This course is for JMP users who work with data that have many variables. The course demonstrates various ways to examine high-dimensional data in fewer dimensions, as well as patterns that exist in the data. Methods for unsupervised learning are presented in which relationships between the observations, as well as relationships between the variables, are uncovered. The course also demonstrates various ways of performing supervised learning where the relationships among both the output variables and the input variables are considered. In the course, emphasis is on understanding the results of the analysis and presenting conclusions with graphs.


Before attending this course, you should complete the JMP Software: Statistical Decisions Using ANOVA and Regression course.

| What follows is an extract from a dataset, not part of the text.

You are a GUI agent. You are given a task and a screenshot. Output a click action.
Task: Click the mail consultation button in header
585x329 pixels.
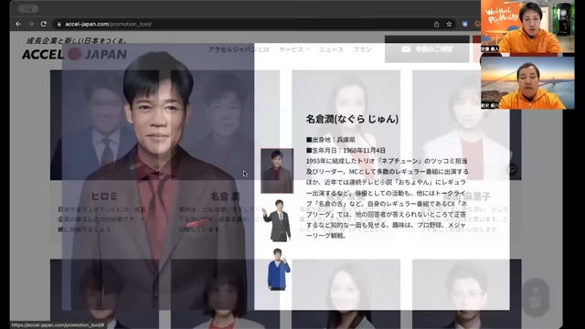427,49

This course addresses JMP software.

Delegates will learn how to

  • use principal component analysis to reduce the number of data dimensions
  • use loading plots to understand the relationships between variables
  • interpret principal component scores and perform factor analysis
  • build more stable models by removing collinearity with principal component regression (PCR)
  • identify natural groupings in the data via cluster analysis
  • identify clusters of variables
  • classify observations into groups with discriminant analysis
  • fit complex multivariate predictive models with partial least squares (PLS) regression models


Introduction to Multidimensional Data

  • multidimensional analysis
  • review of matrix algebra

Principal Component Analysis

  • interpretation of principal components
  • finding principal components

Principal Component Regression

  • principal component regression

Factor Analysis

  • factor extraction
  • factor rotation

Cluster Analysis

  • introduction to cluster analysis
  • hierarchical clustering
  • K-means clustering
  • variable clustering

Discriminant Analysis

  • discrimination
  • classification

Partial Least Squares Regression

  • PLS algorithms
  • PLS reports